According to the HRW report, as of March 4, 2013 there were 23 juveniles on death row in Yemen, all of whom had been convicted and sentenced to death despite being under the age of 18 at the time of the crime, and despite serious allegations that they were systematically tortured during their interrogations.

Juvenile convictions are often obtained in Yemen because of the simple fact that many individuals have no governmental ID or birth certificate to prove their age at the time of the crime or at the time of the future execution. As such, Yemen fails twice in observing its obligations under international law. First, each state is obligated to provide children with a universal, mandatory, free and adequate registration system. Such an obligation is widely recognized under various instruments of international law. For example, the right of registration is recognized in Article 24 of the ICCPR that states, “Every child shall be registered immediately after birth.”   It had been also recognized in the Convention on the Rights of the Child and the African Charter on the Rights and Welfare of the Child.  In its 1997 “Guidelines for Action on Children in the Criminal Justice System,” the Economic and Social Council (ECOSOC) stated, “States should ensure the effectiveness of their birth registration programmes.  In those instances where the age of the child involved in the justice system is unknown, measures should be taken to ensure that the true age of the child is ascertained by independent and objective assessment.

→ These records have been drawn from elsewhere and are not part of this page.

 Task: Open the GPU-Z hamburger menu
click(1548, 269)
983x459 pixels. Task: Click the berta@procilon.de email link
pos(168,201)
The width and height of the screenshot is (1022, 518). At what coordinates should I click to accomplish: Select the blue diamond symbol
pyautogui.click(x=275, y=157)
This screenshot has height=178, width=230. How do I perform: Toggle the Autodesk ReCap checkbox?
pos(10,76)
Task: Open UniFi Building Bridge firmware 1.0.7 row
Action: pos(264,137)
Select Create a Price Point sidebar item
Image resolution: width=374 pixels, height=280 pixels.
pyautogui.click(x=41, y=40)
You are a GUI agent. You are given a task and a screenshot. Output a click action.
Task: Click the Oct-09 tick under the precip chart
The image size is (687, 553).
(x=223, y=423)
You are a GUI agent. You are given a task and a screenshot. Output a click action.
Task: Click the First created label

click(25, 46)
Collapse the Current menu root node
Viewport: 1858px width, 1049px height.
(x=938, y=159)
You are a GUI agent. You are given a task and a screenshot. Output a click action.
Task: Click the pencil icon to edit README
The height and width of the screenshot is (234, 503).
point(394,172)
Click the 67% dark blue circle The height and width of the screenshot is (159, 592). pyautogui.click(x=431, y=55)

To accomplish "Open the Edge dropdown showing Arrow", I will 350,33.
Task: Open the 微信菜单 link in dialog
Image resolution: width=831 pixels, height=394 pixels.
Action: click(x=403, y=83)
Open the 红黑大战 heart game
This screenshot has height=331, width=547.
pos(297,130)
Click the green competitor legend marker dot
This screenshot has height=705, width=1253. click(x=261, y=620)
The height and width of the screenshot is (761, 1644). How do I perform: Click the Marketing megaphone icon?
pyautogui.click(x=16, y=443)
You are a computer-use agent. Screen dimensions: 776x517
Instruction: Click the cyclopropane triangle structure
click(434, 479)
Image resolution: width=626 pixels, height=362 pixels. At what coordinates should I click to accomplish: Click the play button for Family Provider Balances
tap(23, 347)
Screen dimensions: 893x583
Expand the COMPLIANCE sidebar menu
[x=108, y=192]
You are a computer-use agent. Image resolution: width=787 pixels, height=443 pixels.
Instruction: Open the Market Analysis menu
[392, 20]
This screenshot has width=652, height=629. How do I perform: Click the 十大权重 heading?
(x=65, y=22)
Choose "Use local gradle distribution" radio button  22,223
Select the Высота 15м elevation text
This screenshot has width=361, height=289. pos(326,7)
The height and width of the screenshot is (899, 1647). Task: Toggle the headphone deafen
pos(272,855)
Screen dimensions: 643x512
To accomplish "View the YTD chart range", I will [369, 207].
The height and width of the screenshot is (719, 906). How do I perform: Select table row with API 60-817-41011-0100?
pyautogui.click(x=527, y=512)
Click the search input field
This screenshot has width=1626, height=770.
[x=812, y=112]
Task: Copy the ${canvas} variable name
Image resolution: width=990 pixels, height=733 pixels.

The second failure has to do with the judiciary’s reluctance to protect juvenile offenders by giving them access to a reliable medical test to determine their actual age and by giving them the right to contest their age determination. A child without a provable date of birth is extremely vulnerable, since he will not have the legal and procedural rights and assurances that are linked to his juvenile status, particularly in relation to sentencing.

The risk of sentencing children to death becomes more pronounced when the judiciary fails to ensure that the burden of proof for establishing a juvenile’s age falls on the state. Such standards were established by the Committee on the Rights of the Child in its 10th General Comment where the Committee stated: “If there is no proof of age, the child is entitled to a reliable medical or social investigation that may establish his/her age and, in the case of conflict or inconclusive evidence, the child shall have the right to the rule of the benefit of the doubt.”  In other words, in case of doubt as to a defendant’s actual age, the court must observe and extend the presumption of innocence and the doubt shall be interpreted in favor of the suspect.

However, as was documented by HRW, in many cases the Yemeni courts and the justice system in general failed to observe these well-established international standards and chose to ignore the claims and the evidence raised by juveniles, making it virtually impossible, without the existence of official documents, to convince the court of the juvenile’s age at the time of the crime. By doing so, the justice system denies children the protection of Yemen’s law forbidding the imposition of the death penalty on juvenile offenders. By denying them their right to prove their age, the court fails its obligation to protect and observe the right of minors not to be sentenced as adults, in accordance with article 31 of the Yemeni Evidence Law that clearly states: “A person does not have a full criminal liability if he was less than eighteen at the time of the committed act, and if the age of the accused cannot be established the judge must estimate his age with help of an expert.

Finally, the HRW report shows that some of these juveniles were sentenced to death based on confessions that were extracted by torture and cruel and degrading treatment. This practice must stop immediately. Yemen’s government and its judiciary must discharge their responsibility to protect children in conflict with the law. They must investigate the allegations of widespread torture in its prisons and during police investigations. The government should also re-open all criminal cases which ended with death sentences for alleged juvenile offenders.